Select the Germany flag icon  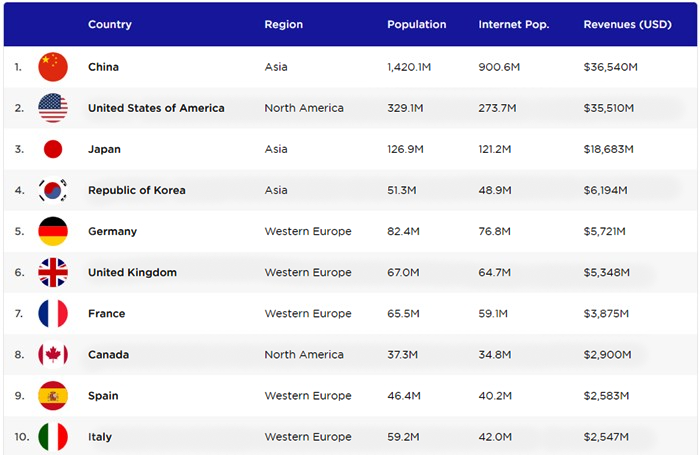pos(53,231)
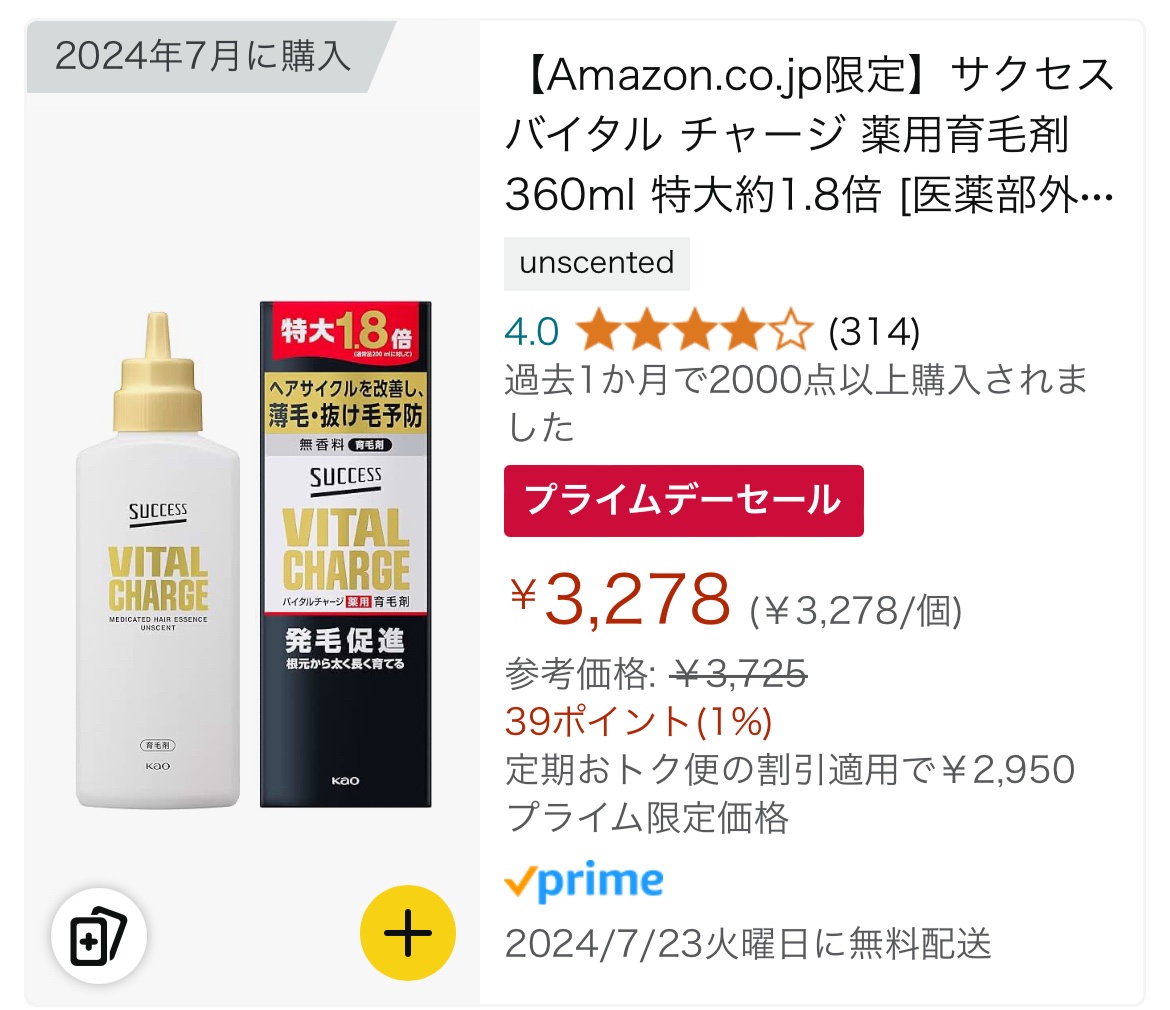Click the 2024/7/23 無料配送 delivery text
Image resolution: width=1170 pixels, height=1010 pixels.
coord(748,944)
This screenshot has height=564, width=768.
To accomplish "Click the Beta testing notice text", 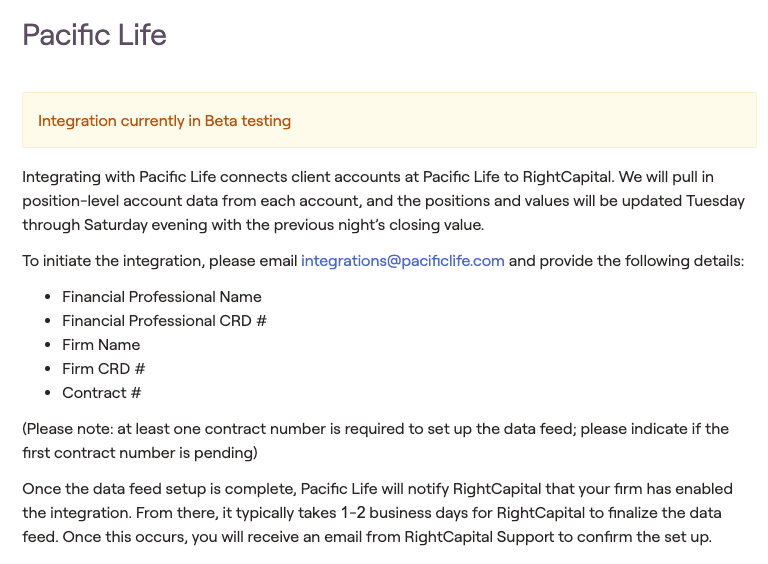I will pyautogui.click(x=164, y=121).
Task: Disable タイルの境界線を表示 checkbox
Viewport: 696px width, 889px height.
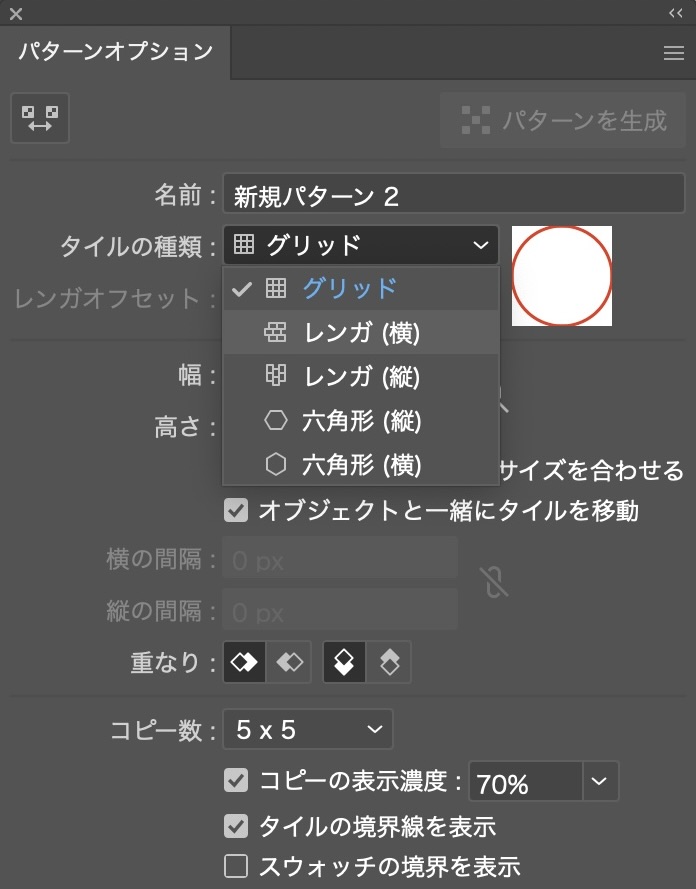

--- --- ---

### EXERCISE DIRECTIONS
From the line containing "Task: Disable タイルの境界線を表示 checkbox" down to the end of the listing above, every line is to be returned exactly, though the pictures are not.

### RESPONSE TO THE TASK
Task: Disable タイルの境界線を表示 checkbox
Viewport: 696px width, 889px height.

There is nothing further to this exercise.